Task inputs START
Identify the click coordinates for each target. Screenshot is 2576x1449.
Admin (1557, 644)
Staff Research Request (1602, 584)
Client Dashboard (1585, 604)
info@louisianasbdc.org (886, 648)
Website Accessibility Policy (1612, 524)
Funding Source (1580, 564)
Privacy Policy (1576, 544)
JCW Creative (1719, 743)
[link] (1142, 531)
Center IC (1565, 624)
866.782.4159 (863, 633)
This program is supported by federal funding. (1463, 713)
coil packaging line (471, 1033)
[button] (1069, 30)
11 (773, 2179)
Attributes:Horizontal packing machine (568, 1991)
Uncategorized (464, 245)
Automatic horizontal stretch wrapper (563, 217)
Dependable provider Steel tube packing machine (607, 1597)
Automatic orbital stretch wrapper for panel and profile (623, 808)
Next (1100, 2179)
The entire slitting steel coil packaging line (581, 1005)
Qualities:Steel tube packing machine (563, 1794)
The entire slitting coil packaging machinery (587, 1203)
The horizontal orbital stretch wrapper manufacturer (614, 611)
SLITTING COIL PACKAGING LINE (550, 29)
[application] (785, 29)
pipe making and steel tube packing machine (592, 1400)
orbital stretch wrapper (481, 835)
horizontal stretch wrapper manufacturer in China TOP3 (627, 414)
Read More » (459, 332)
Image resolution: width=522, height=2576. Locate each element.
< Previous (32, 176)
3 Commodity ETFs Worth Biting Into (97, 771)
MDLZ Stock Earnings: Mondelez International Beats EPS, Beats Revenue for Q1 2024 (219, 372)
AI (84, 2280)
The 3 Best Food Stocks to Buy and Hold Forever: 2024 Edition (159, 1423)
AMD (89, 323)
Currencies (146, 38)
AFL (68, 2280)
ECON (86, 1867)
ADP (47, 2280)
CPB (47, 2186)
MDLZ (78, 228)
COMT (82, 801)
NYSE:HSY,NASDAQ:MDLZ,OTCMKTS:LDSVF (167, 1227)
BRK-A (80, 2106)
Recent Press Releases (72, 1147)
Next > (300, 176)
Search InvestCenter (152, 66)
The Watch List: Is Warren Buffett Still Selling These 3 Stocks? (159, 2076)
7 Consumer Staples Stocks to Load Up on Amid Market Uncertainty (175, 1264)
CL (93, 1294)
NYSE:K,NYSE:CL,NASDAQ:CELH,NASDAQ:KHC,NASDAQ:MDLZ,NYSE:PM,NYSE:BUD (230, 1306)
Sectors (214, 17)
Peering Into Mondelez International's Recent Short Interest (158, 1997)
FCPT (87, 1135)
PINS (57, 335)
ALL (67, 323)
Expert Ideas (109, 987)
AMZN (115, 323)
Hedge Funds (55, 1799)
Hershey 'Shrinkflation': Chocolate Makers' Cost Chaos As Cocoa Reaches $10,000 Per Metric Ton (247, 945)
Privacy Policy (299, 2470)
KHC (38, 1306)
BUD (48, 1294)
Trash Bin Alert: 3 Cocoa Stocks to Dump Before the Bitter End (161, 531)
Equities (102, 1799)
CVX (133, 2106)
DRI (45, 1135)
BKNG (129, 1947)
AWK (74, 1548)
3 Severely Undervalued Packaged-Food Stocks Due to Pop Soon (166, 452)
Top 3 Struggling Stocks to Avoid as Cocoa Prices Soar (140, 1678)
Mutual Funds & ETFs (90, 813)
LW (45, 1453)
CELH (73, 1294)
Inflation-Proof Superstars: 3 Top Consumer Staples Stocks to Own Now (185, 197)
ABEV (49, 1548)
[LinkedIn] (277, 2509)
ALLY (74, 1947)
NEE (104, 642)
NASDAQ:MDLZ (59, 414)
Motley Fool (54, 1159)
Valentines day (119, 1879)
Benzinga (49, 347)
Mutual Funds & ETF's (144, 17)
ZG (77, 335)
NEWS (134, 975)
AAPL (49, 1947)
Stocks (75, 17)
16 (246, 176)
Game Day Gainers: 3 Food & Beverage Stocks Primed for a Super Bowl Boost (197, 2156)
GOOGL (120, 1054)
Task inputs END
> _The problem_: Every entry must come back exactly as written above.

> _Your solution_:
Identify the click coordinates for each target. Screenshot is 2576x1449.
Admin (1557, 644)
Staff Research Request (1602, 584)
Client Dashboard (1585, 604)
info@louisianasbdc.org (886, 648)
Website Accessibility Policy (1612, 524)
Funding Source (1580, 564)
Privacy Policy (1576, 544)
JCW Creative (1719, 743)
[link] (1142, 531)
Center IC (1565, 624)
866.782.4159 (863, 633)
This program is supported by federal funding. (1463, 713)
coil packaging line (471, 1033)
[button] (1069, 30)
11 (773, 2179)
Attributes:Horizontal packing machine (568, 1991)
Uncategorized (464, 245)
Automatic horizontal stretch wrapper (563, 217)
Dependable provider Steel tube packing machine (607, 1597)
Automatic orbital stretch wrapper for panel and profile (623, 808)
Next (1100, 2179)
The entire slitting steel coil packaging line (581, 1005)
Qualities:Steel tube packing machine (563, 1794)
The entire slitting coil packaging machinery (587, 1203)
The horizontal orbital stretch wrapper manufacturer (614, 611)
SLITTING COIL PACKAGING LINE (550, 29)
[application] (785, 29)
pipe making and steel tube packing machine (592, 1400)
orbital stretch wrapper (481, 835)
horizontal stretch wrapper manufacturer in China TOP3 (627, 414)
Read More » (459, 332)
Image resolution: width=522, height=2576. Locate each element.
< Previous (32, 176)
3 Commodity ETFs Worth Biting Into (97, 771)
MDLZ Stock Earnings: Mondelez International Beats EPS, Beats Revenue for Q1 2024 (219, 372)
AI (84, 2280)
The 3 Best Food Stocks to Buy and Hold Forever: 2024 Edition (159, 1423)
AMD (89, 323)
Currencies (146, 38)
AFL (68, 2280)
ECON (86, 1867)
ADP (47, 2280)
CPB (47, 2186)
MDLZ (78, 228)
COMT (82, 801)
NYSE:HSY,NASDAQ:MDLZ,OTCMKTS:LDSVF (167, 1227)
BRK-A (80, 2106)
Recent Press Releases (72, 1147)
Next > (300, 176)
Search InvestCenter (152, 66)
The Watch List: Is Warren Buffett Still Selling These 3 Stocks? (159, 2076)
7 Consumer Staples Stocks to Load Up on Amid Market Uncertainty (175, 1264)
CL (93, 1294)
NYSE:K,NYSE:CL,NASDAQ:CELH,NASDAQ:KHC,NASDAQ:MDLZ,NYSE:PM,NYSE:BUD (230, 1306)
Sectors (214, 17)
Peering Into Mondelez International's Recent Short Interest (158, 1997)
FCPT (87, 1135)
PINS (57, 335)
ALL (67, 323)
Expert Ideas (109, 987)
AMZN (115, 323)
Hedge Funds (55, 1799)
Hershey 'Shrinkflation': Chocolate Makers' Cost Chaos As Cocoa Reaches $10,000 Per Metric Ton (247, 945)
Privacy Policy (299, 2470)
KHC (38, 1306)
BUD (48, 1294)
Trash Bin Alert: 3 Cocoa Stocks to Dump Before the Bitter End (161, 531)
Equities (102, 1799)
CVX (133, 2106)
DRI (45, 1135)
BKNG (129, 1947)
AWK (74, 1548)
3 Severely Undervalued Packaged-Food Stocks Due to Pop Soon (166, 452)
Top 3 Struggling Stocks to Avoid as Cocoa Prices Soar (140, 1678)
Mutual Funds & ETFs (90, 813)
LW (45, 1453)
CELH (73, 1294)
Inflation-Proof Superstars: 3 Top Consumer Staples Stocks to Own Now (185, 197)
ABEV (49, 1548)
[LinkedIn] (277, 2509)
ALLY (74, 1947)
NEE (104, 642)
NASDAQ:MDLZ (59, 414)
Motley Fool (54, 1159)
Valentines day (119, 1879)
Benzinga (49, 347)
Mutual Funds & ETF's (144, 17)
ZG (77, 335)
NEWS (134, 975)
AAPL (49, 1947)
Stocks (75, 17)
16 (246, 176)
Game Day Gainers: 3 Food & Beverage Stocks Primed for a Super Bowl Boost (197, 2156)
GOOGL (120, 1054)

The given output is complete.